# Task to complete
If a line in the records below contains the word "width", copy it.

# Material for this exercise
○ ○ ○ ○ ○

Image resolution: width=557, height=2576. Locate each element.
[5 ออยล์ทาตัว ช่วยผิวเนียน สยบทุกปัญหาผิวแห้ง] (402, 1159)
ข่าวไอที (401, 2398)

○ ○ ○ ○ ○

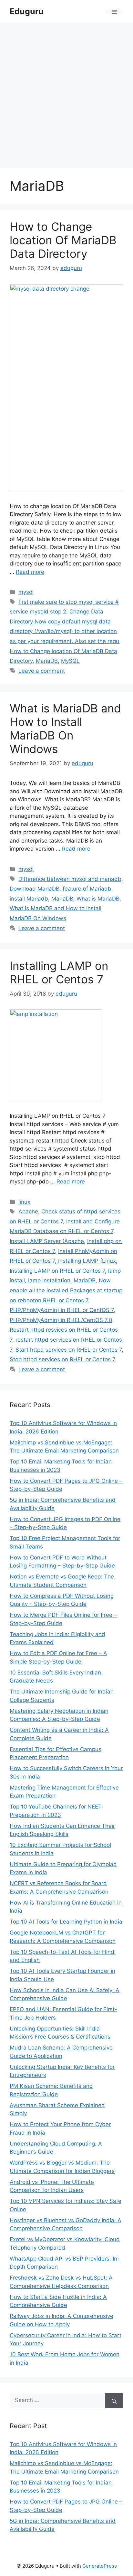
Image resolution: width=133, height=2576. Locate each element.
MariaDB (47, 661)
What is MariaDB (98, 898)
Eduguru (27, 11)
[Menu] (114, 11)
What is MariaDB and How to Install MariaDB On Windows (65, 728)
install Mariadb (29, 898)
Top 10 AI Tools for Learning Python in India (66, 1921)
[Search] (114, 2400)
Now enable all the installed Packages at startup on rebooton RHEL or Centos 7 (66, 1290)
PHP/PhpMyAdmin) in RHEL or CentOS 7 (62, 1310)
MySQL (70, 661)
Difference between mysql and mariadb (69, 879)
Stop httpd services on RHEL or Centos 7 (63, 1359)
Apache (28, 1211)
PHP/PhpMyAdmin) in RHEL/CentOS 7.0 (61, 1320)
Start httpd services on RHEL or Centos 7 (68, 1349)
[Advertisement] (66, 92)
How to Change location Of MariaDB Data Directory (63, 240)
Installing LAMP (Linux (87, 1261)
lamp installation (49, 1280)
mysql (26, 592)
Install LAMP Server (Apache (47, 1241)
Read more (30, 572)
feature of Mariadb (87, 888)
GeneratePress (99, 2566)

○ ○ ○ ○ ○

# Answer to this task
Image resolution: width=557, height=2576. Locate each element.
Image resolution: width=133, height=2576. Locate each element.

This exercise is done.